On Monday, the city council of Charlottesville, Virginia made the despicable decision to transfer ownership of the Robert E. Lee statue to the Jefferson School African American Heritage Center, an organization that plans to destroy the statue by melting it down.
To say that this news is heart-wrenching and infuriating is an understatement. There is little to say that I haven’t already said about other horrible things that have happened with regard to statues over the past year and a half. Like all acts of obliteration of the cultures and histories of unpopular groups, this decision is disgusting, grotesque, and morally wrong. How anyone could consider it a good idea to destroy a historic and beautiful piece of art is utterly incomprehensible.
Andrea Douglas, the director of the center, said that the organization plans to “create something that transforms what was once toxic in our public space into something beautiful that can be more reflective of our entire community’s social values.”
In my perspective, Confederate statues are as far from toxic as it is possible for something to be. I love history, particularly the history of those with the courage to be different, to fight for unpopular causes, to rebel against authority, and to stand up for their beliefs even when the odds are against them. The Confederacy embodies all of these attributes, and as a result, people associated with the Confederacy are among my favorite historical figures. My love of rebellious, brave historical figures is my passion, it is my joy, and it is what makes my life worth living. Although these heroes will live on in my mind and heart for as long as I do, the obliteration of their physical presence in today’s world is a profound and unspeakable loss. As a result of actions such as those that have taken place in Charlottesville, the thing that I love more than anything else is increasingly ceasing to physically exist in the world. This makes the world a place that is devoid of goodness, happiness, and joy. It makes the world a place that is not worth living in.
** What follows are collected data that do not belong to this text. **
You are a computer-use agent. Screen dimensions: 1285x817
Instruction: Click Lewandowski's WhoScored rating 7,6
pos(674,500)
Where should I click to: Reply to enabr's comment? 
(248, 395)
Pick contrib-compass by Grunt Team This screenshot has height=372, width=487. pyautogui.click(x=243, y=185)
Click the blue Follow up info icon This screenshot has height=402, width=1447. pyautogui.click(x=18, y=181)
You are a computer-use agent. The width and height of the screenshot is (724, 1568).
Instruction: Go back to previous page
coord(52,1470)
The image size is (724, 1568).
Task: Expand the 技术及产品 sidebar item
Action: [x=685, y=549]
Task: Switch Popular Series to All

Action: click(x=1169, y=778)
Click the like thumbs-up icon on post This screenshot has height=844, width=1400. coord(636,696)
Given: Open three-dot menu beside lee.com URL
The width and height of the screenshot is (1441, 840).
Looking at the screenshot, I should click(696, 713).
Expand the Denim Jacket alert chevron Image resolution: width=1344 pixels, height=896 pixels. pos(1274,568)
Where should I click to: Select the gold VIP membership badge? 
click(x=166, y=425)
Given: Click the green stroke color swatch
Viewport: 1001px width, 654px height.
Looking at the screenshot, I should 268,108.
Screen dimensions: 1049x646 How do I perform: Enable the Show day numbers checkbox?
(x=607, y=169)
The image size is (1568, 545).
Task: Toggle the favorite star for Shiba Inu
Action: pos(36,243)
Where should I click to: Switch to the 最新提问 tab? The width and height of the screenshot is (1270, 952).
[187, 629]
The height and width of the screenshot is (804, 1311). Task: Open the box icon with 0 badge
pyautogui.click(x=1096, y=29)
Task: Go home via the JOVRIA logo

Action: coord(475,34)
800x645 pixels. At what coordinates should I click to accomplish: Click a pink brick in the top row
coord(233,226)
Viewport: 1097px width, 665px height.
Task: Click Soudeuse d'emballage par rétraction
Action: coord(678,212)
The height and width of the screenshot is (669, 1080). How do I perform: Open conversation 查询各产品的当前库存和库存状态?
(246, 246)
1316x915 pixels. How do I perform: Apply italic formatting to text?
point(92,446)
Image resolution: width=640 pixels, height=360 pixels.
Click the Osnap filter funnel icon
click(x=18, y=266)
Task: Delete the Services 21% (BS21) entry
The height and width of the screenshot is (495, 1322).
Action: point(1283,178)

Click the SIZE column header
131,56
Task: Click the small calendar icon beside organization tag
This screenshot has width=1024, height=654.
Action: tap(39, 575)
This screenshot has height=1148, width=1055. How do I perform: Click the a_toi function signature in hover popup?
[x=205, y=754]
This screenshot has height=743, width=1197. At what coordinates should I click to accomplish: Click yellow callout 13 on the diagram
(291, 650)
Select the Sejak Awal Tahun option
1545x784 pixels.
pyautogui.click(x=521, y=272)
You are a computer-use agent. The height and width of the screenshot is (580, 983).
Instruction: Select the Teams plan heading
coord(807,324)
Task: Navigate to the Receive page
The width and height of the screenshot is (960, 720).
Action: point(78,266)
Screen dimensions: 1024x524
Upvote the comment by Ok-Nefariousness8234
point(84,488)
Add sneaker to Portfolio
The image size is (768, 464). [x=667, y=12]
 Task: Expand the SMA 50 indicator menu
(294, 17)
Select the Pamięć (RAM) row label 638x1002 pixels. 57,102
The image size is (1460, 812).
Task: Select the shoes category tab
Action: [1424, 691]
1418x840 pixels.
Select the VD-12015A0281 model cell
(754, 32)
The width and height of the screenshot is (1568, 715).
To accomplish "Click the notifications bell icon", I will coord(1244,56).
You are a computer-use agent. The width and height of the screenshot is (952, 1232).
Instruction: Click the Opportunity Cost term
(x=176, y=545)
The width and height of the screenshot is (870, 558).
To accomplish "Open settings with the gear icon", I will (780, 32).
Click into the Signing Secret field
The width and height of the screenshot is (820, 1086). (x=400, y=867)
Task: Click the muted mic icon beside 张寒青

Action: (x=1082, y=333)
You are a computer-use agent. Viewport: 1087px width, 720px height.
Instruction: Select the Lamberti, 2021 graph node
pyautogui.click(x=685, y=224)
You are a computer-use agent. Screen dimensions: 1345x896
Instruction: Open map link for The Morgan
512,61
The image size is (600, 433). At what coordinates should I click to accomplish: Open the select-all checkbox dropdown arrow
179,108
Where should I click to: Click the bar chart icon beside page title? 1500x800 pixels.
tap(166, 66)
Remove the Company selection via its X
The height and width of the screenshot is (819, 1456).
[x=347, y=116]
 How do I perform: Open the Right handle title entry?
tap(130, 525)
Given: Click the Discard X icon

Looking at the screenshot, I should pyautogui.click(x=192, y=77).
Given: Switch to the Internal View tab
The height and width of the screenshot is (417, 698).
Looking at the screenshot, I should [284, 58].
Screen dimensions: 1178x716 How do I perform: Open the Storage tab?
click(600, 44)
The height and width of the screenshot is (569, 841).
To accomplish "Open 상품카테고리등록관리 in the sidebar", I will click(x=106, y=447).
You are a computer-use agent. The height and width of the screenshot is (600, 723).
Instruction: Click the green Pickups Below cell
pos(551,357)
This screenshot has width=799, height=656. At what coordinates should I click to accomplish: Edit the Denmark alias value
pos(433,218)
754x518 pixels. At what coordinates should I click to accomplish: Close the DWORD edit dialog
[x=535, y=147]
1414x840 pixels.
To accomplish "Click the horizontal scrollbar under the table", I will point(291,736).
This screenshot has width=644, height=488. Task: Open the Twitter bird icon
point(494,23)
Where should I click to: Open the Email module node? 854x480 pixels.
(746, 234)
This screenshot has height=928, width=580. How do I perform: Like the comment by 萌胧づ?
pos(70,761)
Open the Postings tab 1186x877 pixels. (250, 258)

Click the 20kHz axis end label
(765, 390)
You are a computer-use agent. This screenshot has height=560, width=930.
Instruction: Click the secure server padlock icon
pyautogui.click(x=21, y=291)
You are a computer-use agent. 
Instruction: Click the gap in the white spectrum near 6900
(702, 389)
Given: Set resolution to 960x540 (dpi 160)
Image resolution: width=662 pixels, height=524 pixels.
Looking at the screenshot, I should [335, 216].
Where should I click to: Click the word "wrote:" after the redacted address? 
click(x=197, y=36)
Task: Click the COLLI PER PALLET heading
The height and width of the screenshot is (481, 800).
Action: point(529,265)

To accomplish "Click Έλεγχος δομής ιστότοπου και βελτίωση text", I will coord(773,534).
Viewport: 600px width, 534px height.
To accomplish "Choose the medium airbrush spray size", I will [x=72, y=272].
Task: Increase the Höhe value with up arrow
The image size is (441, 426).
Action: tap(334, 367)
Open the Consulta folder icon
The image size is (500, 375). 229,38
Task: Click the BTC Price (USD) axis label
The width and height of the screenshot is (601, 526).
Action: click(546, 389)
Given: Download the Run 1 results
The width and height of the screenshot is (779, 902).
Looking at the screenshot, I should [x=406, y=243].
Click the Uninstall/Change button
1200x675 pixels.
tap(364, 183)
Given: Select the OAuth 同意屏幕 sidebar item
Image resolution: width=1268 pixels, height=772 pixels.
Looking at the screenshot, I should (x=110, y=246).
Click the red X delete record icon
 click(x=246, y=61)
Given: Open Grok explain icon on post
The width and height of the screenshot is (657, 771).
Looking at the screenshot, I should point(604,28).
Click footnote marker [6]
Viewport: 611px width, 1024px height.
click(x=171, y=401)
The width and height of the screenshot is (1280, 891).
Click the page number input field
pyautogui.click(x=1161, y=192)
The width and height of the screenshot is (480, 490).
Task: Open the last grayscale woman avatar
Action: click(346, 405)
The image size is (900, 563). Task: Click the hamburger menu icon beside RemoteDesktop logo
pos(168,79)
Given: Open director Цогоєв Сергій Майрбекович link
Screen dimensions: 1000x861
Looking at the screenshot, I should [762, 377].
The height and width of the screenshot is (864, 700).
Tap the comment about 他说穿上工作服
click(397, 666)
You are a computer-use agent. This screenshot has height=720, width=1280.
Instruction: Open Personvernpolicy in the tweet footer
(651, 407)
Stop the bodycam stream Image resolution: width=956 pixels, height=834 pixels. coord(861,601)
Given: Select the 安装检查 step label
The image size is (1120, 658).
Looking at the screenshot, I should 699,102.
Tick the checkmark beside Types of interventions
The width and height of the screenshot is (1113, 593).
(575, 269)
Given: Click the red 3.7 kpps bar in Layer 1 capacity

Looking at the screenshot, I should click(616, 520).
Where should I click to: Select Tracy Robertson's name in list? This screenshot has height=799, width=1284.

It is truly incomprehensible that someone could consider the thing that is my passion, my joy, and my happiness, to be “toxic.” Literally nothing could be further from the truth.
With this decision, Charlottesville, along with most of the world, has taken another step towards transforming from a place that honors diversity, courage, freedom, liberty, and fighting back against authority, to a place that honors conformity, compliance, and submission to authority. Public art that embodies the latter set of attributes may very well be “more reflective of our entire community’s social values,” as Douglas claims, but that is not a reason to create such art; it is a sign that something is seriously wrong with the community’s social values.
Douglas’s plan to turn something toxic into something beautiful in public space is actually a plan to turn something beautiful into something toxic.
As is the norm in today’s society, both Douglas’s sentiments and the city’s decision demonstrate a complete disregard for the viewpoints, perspectives, and feelings of others. As usual, the voices that align with whatever happens to be popular at the moment are the only ones that are acknowledged, while the voices of those who think for themselves are ignored. As usual, people like Douglas get everything that they want, while people like me get nothing. As usual, the majority, the mainstream, and the establishment get what they demand, no matter how severely this tramples on the happiness and rights of minorities.
This decision also illustrates how in such a short amount of time, the conversation in our society has changed from a debate about what types of locations are suitable for displaying statues of anti-authority historical figures, to a debate about whether such statues should be allowed to exist at all. At first, anti-diversity, pro-authority bullies argued that Confederate statues should be moved from public parks, streets, and city squares to more “appropriate” locations such as battlefields, cemeteries, and museums. But then the bullies began vandalizing statues at battlefields and cemeteries, protesting against museums that dared to display Confederate statues, and demanding that the statues be removed from these locations as well. Additionally, cities have increasingly refused to give removed statues to private organizations that would cherish and care for them on private land, apparently believing that keeping the statues hidden in storage is the only acceptable option. But now, at least in Charlottesville, not even that is bad enough. Nothing short of completely and irreversibly destroying the poor statue will do.
Shame on the Jefferson School African American Heritage Center, shame on the mayor and city council of Charlottesville, and shame on anyone who supports or agrees in any way with the decision to destroy the Robert E. Lee statue.